In the present study, we used RT-PCR and CDR3 size distribution technologies to study in detail the TCR repertoire of B-CLL patients and healthy age-matched control donors. A statistically significant overexpression within the CD4+ T-cell subset of four BV families (BV 2, 3, 5S1, 6S1-3) was noted in the CLL patients, whereas five families (BV 10, 11, 15, 16, 19) showed underrepresentation compared with control donors. In contrast, only one BV family was overexpressed (BV 6S1-3) within the CD8+ T cells of the patients. In normal individuals, clonal expansions are more frequently seen within the CD8+ T-cell subset than within the CD4+ T cells.29 Thus, our results indicated a perturbed CD4+ population in CLL patients. The oligoclonal/monoclonal pattern of the CDR3 length pattern of CD4+ T cells in the CLL patients was in contrast with the Gaussian-like CDR3 distribution of control CD4+ T cells, which may further strengthen the assumption of a perturbed CD4+ population in the CLL patients. The CD8+subset of the CLL patients also showed an increased frequency of clonal T-cell expansions measured by TCR-CDR3 length analyses as compared with control donors. The relatively more often noted clonally or restricted pattern of TCR usage within CD8+ cells of older individuals12,15,27 30 was overwhelmed by the pattern seen in the CLL patients. When the degree of clonality was analyzed and comparisons were made between patients and controls, the difference for CD4+ T cells was, however, even more obvious than for CD8+ cells (P < .01 for CD4+ T cells and P < .05 for CD8+ T cells). The clonally perturbed CD4+ population in the CLL patients might imply that these expanded cells may have been involved in an MHC class II–restricted recognition. CLL B cells express MHC class II molecules, which are restriction elements for antigen presentation to CD4+ T cells.

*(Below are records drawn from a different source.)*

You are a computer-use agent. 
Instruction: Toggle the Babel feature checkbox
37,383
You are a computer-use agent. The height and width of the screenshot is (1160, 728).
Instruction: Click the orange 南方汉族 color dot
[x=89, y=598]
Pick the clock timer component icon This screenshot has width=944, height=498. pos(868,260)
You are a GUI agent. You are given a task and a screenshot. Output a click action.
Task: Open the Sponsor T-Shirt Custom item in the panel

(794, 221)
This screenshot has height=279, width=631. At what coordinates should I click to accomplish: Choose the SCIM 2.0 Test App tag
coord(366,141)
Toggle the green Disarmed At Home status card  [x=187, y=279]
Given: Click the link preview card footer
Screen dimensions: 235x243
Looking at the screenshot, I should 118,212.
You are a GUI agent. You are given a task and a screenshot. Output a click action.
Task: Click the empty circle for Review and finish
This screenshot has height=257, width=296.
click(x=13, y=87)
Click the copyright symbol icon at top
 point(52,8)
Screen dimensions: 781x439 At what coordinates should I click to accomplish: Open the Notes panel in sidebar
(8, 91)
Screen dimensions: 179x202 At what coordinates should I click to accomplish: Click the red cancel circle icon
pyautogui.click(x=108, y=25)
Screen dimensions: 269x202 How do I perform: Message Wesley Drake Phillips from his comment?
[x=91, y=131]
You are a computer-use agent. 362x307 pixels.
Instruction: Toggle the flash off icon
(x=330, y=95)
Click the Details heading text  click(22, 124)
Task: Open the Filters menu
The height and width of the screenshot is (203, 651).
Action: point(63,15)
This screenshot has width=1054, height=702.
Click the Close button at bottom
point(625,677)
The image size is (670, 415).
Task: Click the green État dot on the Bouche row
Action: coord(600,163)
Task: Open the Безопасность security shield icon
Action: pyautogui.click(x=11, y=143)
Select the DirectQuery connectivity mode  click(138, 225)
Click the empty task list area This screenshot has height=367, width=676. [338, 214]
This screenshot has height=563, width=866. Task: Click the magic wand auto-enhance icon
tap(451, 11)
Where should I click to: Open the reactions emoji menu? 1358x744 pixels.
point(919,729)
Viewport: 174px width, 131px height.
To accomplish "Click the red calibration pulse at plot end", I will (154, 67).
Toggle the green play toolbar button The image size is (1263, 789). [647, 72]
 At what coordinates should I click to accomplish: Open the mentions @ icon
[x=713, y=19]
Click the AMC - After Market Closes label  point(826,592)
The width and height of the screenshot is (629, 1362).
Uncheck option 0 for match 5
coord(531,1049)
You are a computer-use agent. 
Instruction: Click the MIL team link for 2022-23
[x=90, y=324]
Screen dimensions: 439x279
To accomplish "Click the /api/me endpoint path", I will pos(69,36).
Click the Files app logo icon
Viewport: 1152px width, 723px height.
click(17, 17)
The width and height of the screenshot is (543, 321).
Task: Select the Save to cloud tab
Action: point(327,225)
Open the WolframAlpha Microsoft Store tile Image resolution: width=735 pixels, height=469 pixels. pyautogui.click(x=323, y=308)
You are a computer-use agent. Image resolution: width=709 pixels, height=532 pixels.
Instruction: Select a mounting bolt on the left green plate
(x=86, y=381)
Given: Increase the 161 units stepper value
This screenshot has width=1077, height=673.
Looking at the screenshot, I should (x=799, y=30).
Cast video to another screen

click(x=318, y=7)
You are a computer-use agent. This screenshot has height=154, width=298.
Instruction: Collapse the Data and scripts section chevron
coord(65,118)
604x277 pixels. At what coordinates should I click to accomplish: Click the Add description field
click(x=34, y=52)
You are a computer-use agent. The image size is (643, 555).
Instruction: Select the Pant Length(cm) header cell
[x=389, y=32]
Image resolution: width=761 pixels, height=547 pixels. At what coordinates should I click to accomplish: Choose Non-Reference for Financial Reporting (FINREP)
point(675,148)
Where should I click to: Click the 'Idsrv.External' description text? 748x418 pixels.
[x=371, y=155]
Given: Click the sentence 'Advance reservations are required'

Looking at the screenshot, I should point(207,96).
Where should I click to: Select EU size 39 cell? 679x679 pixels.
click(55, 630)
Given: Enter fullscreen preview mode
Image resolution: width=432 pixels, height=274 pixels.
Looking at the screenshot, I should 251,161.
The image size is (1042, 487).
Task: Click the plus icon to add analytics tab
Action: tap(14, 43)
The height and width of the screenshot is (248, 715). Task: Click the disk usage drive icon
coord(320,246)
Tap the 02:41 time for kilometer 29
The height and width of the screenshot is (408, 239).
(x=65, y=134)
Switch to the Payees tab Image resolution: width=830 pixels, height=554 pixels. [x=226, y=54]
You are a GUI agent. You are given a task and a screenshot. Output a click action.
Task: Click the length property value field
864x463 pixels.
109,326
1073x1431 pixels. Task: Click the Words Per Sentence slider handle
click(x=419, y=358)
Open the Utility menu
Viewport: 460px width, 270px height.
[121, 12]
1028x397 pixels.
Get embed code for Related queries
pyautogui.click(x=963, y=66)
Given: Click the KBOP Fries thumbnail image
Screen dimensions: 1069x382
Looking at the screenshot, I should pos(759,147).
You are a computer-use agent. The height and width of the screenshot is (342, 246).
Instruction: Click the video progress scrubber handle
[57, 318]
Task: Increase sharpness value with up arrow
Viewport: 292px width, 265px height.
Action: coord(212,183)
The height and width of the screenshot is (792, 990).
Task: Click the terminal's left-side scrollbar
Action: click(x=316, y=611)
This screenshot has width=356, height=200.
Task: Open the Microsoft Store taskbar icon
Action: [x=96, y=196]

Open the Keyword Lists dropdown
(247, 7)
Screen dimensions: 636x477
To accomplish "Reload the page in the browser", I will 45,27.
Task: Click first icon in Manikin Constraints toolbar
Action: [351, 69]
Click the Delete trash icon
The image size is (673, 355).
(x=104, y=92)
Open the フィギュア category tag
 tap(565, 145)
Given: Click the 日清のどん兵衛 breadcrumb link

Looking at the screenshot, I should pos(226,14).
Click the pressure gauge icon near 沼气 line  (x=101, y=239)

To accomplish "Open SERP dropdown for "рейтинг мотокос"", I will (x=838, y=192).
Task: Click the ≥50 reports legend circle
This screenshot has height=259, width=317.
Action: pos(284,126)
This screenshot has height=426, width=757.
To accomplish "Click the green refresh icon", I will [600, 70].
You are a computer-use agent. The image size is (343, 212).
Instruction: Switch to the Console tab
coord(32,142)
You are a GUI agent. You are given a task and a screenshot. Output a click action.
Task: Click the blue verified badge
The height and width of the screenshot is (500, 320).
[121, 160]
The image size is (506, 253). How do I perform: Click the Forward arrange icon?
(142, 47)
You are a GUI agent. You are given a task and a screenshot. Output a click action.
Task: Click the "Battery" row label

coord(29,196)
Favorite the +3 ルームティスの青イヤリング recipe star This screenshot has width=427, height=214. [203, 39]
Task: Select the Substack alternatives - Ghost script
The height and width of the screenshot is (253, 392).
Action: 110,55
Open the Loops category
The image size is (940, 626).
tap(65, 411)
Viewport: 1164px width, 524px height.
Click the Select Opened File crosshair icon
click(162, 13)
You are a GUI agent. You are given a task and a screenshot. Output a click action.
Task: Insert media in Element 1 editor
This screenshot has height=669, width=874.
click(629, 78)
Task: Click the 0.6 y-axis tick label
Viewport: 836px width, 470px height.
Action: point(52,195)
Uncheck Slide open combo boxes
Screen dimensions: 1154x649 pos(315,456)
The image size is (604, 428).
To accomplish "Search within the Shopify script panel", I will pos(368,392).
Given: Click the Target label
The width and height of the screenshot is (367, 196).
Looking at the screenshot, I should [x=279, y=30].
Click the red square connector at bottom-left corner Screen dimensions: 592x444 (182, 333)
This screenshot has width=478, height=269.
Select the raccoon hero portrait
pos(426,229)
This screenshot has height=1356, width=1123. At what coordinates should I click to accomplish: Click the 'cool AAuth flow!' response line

The specificity and functional properties of the clonal T cells in B-CLL patients are not yet known. They are unlikely to be induced by superantigens, but may rather recognize peptide antigens in a conventional manner. Do these T cells recognize structures on the tumor clone, or are they driven by other antigens as might be the case for a normal old population? In a recent study, a multiple myeloma patient was shown to have three major expanded BV T-cell populations. None of the expansions reacted with the tumor-derived idiotypic immunoglobulin. However, a nonexpanded T-cell population (BV22) reacted specifically with the tumor-associated idiotype, the population of which was shown to be highly restricted by CDR3 size distribution analysis.26 In a CLL patient, it was shown that a clonally expanded BV19 T-cell population recognized specifically the tumor cells.16 Overexpression of restricted TCRBV gene segments is also a common feature of tumor-infiltrating lymphocytes. Mostly, 1 to 3 TCRAV or TCRBV regions have been shown to be overexpressed, and the pattern differed for each patient.31 In melanoma patients matched for HLA-A2, known to be a dominant restriction element for several melanoma-associated antigenic peptides, TCRBV14 was overexpressed in all studied lesions.32 33 TCRBV14 overexpression was not observed in HLA-A2–negative patients. The overexpression was specific for the neoplastic tissue.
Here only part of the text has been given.